The Official, All Encompassing, Lionel Sanders Thread

This seems like a classic Lionel over correction/reaction. Instead of making a slight change where he could alternate carbon vs non carbon depending on the run workout, he goes all the way to the other side of the spectrum to full on non carbon. His run hasn’t really been the problem. Why are we changing anything on the run?

That said, I think most folks are taking their racing carbon shoes and after a big race or 2, they become trainers. Next big race, new carbon shoes are purchased. Rinse, repeat.

For me, the hoka carbon x was a solid shoe for daily training.

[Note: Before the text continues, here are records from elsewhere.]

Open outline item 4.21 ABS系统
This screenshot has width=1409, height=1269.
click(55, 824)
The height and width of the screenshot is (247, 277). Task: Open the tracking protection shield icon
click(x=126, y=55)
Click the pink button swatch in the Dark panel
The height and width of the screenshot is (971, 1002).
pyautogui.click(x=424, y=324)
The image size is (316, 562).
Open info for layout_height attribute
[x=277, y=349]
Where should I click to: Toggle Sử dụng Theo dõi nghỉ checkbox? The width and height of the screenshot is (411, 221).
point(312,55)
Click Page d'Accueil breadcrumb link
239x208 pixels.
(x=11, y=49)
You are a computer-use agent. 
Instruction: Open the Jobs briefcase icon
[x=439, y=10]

It was only $175-180 so I would do most of my running in those (a lower tier carbon shoe) to save my $250 carbon shoes that were dedicated for racing or speed work.

Any issues he has with his running has nothing to do with his shoes…

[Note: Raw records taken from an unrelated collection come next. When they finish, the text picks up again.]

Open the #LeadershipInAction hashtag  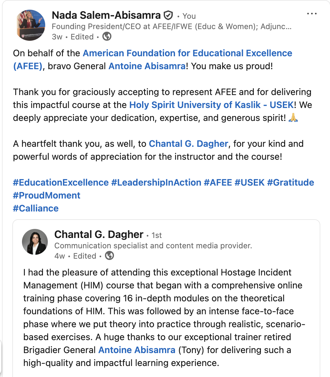click(156, 182)
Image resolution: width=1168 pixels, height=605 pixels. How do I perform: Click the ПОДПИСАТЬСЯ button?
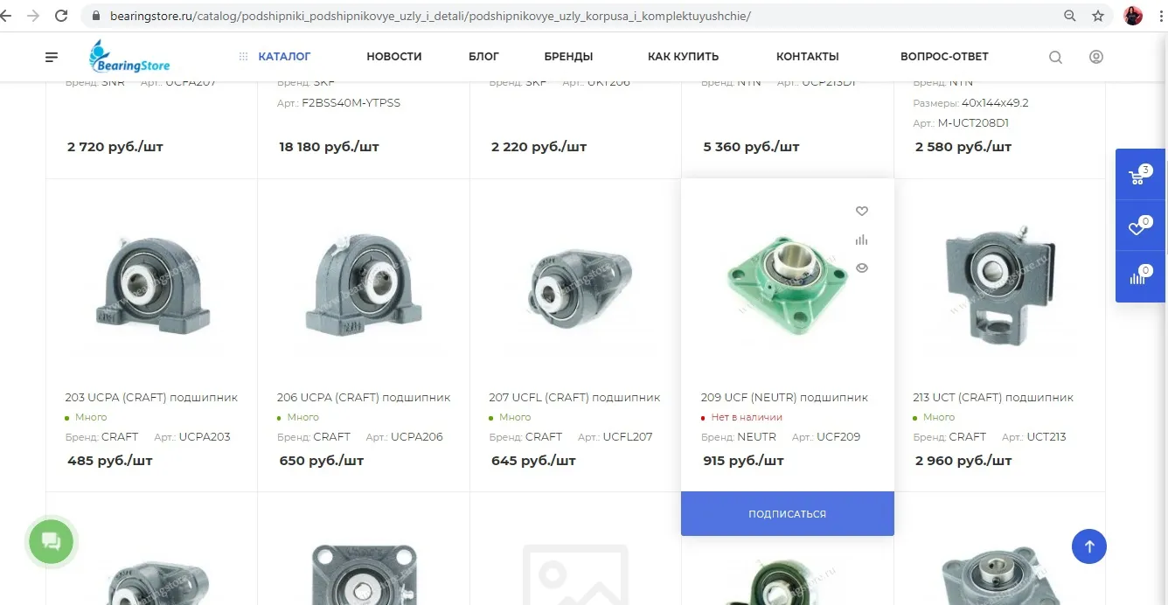pos(787,514)
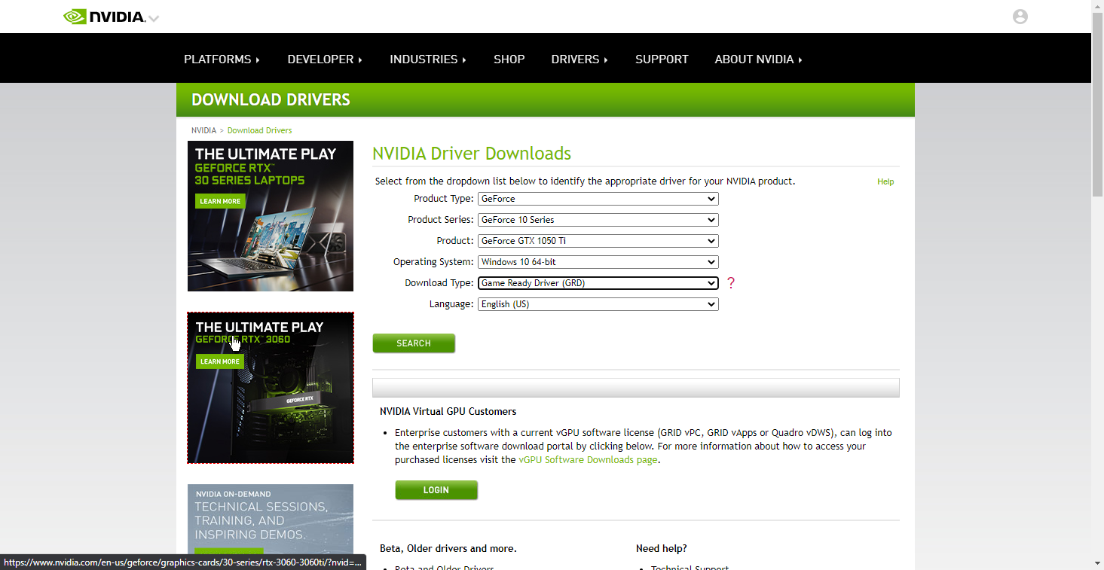Click the Help link

tap(885, 181)
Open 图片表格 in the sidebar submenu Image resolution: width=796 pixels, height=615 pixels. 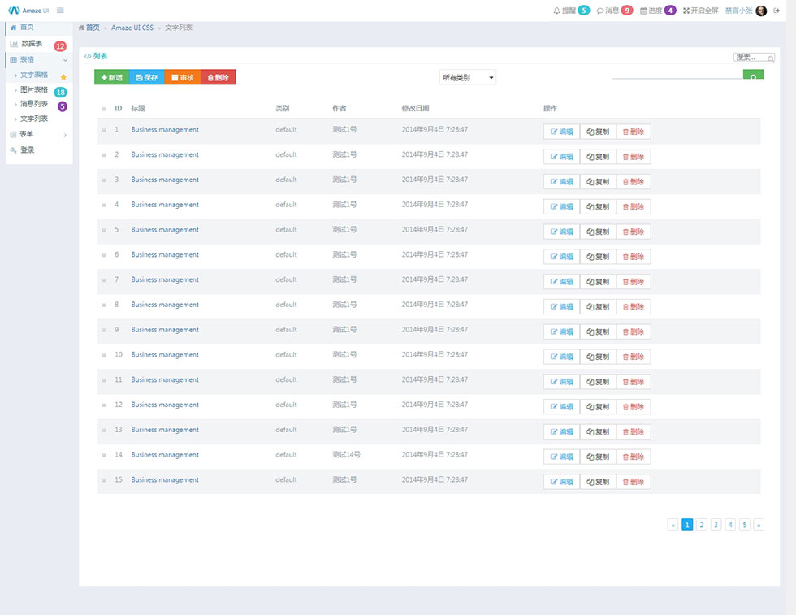33,89
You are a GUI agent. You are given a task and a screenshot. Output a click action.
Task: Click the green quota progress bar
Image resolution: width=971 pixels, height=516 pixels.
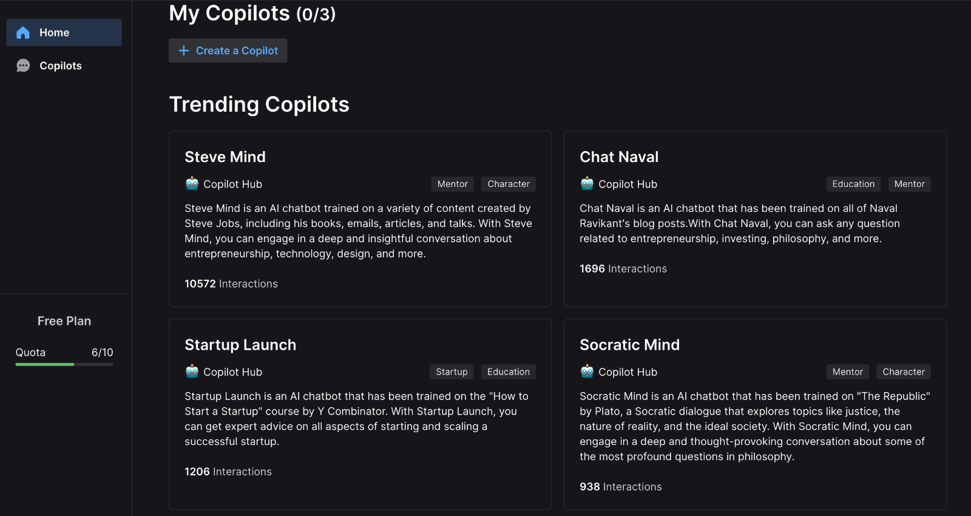point(44,364)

Don’t worry, he chased gains with his run form a few years back and shortly dropped that thought. I’m sure he’ll come back to it at some point lol.

Sounds like he’s aware but my concern would be adaptation prior to race day. New shoes always bother me, but then again I don’t have the 10s of 1000s of running miles in my legs like he does. I’m sure he’ll be fine.

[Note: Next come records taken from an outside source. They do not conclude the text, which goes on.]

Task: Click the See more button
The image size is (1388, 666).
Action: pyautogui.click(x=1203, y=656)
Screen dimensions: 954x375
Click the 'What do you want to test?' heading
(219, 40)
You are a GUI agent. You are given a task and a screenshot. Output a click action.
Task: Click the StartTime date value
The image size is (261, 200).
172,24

I personally prefer to keep carbons as part of my rotation, one run a week. Sometimes it’s an easy run, sometimes threshold, sometimes long. Helps keep my legs adapted without getting used to them during certain sessions.

Side note I did 20 km in a nike zoom carbon purchased in sept of 2019 with over 6000 km in them, they still work fine and they don’t die like advertised. ( they want you to buy more of them each year and some companies noted that get you to not buy they).

PEBA degrades faster than EVA: https://onlinelibrary.wiley.com/doi/10.1111/sms.14526

Old PEBA shoes feel better than any EVA because it still maintains the squish on compression, but don’t return as much energy anymore.

TPE supershoes will last far longer though.

I do think it’s risky with AFs to not train in them sufficiently prior to race day - the stack and geometry are different enough from most other run shoes, that you’re risking some potential muscle strain when the shoes rocket you off faster than you’ve ever run in training. (Happened to me twice until I went to all-AF training/racing.)

I still remember the first run I did in the original Nike (what were they called? 4%?)

It was a week before a marathon and 7:40 felt like 8:20 and 6:40 felt like 7:30. I dont think you need to acclimate to them.

I went on a vacation in Mexico and wore my ASICS (cannot remember name) carbon shoes on the plane. When I unpacked I realized I left my shoes at home. So I wore them and trained in them for 5 days.

I got plantar faciatis a week later. I understand that’s not actually evidence, but I’m convinced it was the shoes.

Are you buying 3-4 pair of carbon shoes a year?

Yes “carbon” is at this point a wide variety of shoe quality and now even training shoes have “carbon” so it’s a bit of “what does carbon mean” discussion. Having managed a store that sold carbon shoes (high quality and the training models), athletes racing only in carbon was not the choices I was seeing from the masses.

So far I have 2 Nike alphafly in my annual rotation.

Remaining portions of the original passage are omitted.